Pada hari Selasa (28/1/2020), Presiden AS Donald Trump mengumumkan tentang rencana perdamaian AS, yang dikenal sebagai Kesepakatan Abad Ini yang bertujuan menyelesaikan konflik Israel-Palestina dengan sebuah rencana yang disambut baik oleh Israel, namun ditolak mentah-mentah oleh rakyat Palestina.

Dalam pidatonya, Trump menyebutkan, data rencana tersebut didasarkan pada solusi dua negara, di mana Palestina menjamin keamanan Israel dengan imbalan Palestina akan mendapatkan negara merdeka, mereka juga akan memperolah hak ibu kota di Al-Quds Timur.
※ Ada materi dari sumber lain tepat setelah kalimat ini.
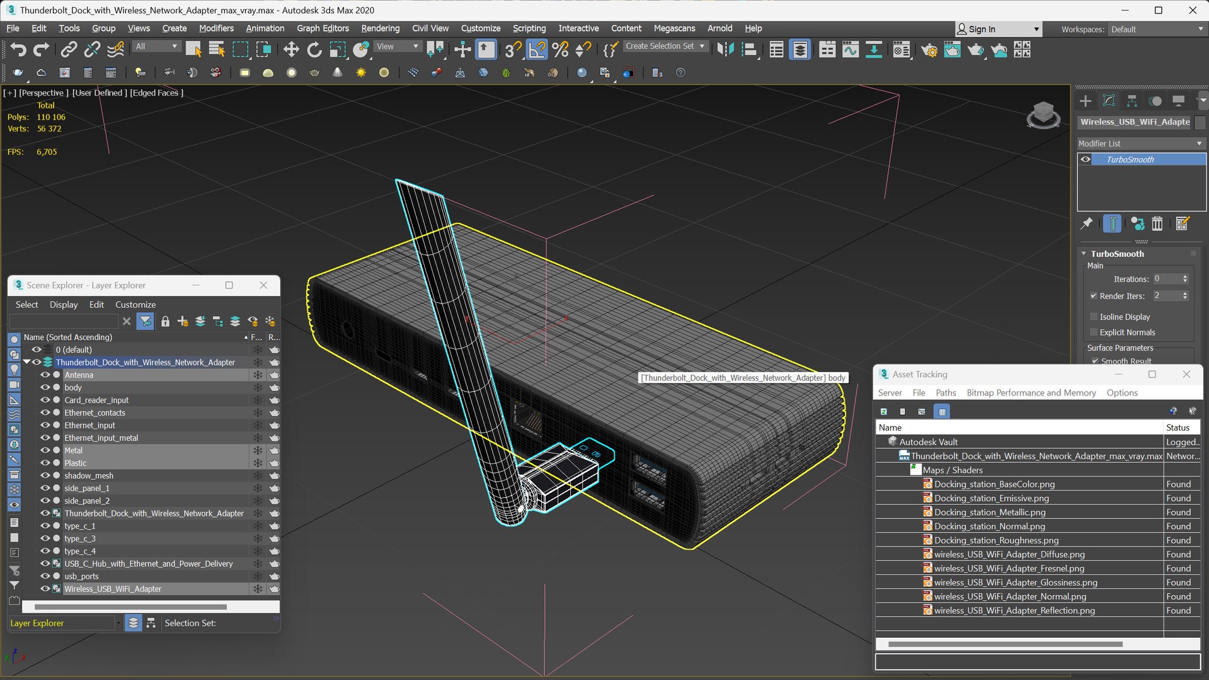The image size is (1209, 680).
Task: Activate the Rotate tool
Action: point(314,50)
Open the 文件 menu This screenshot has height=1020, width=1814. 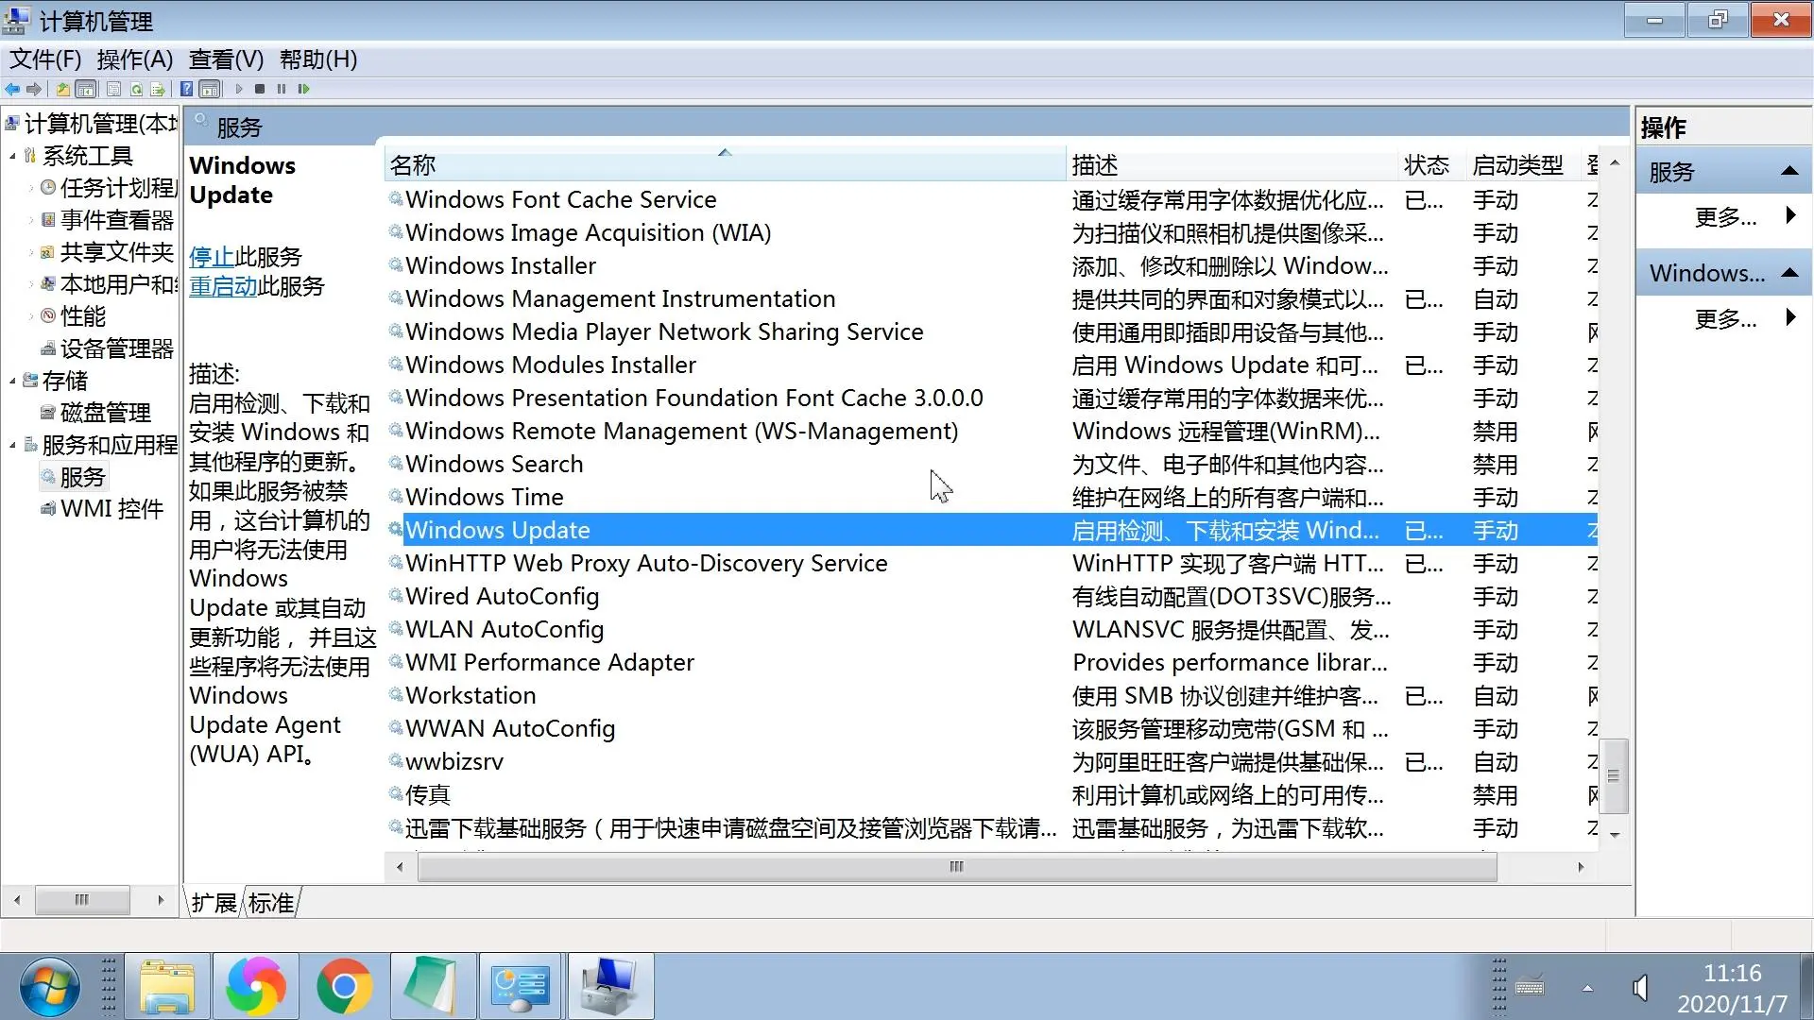point(44,59)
Namun Trump mengatakan, Al-Quds akan menjadi ibu kota kesatuan Israel. Trump yang berbicara didampingi Perdana Menteri Israel Benjamin Netanyahu mengatakan, “Yang terakhir mereka akan bekerja sama dengan Raja Yordania untuk mengelola tempat suci Islam di Al-Quds.”

Trump mengatakan, Palestina akan mendapatkan negara merdeka dan mungkin ini adalah kesempatan terakhir. Ia menambahkan, dunia Islam harus memperbaiki kesalahannya karena telah menyerang Israel pada tahun 1948.

Trump juga mengatakan US$ 50 miliar akan dihemat untuk melaksanakan proyek-proyek yang akan membuat Palestina bebas dari bantuan asing.

Trump mengatakan di awal pidatonya, Ekstrimisme Islam dan terorisme adalah agresi di wilayah Timur Tengah dan ia berterima kasih kepada Kesultanan Oman, Bahrain, dan Uni Emirat Arab yang telah mengirimkan duta besarnya untuk menghadiri Deklarasi Deal of Century.

Dalam tweeternya Trump mengumumkan negara Palestina di masa depan yang akan terlihat dengan ibukotanya di Al-Quds. Ia juga melampirkan peta baru yang menunjukkan bentuk Palestina menurut pandangannya.

Namun rencana Trump dan Israel ini ditolak mentah-mentah bangsa Palestina.

"Al-Quds tidak untuk dijual," tegas Presiden Palestina Mahmud Abbas dalam konpersnya menanggapi Trump.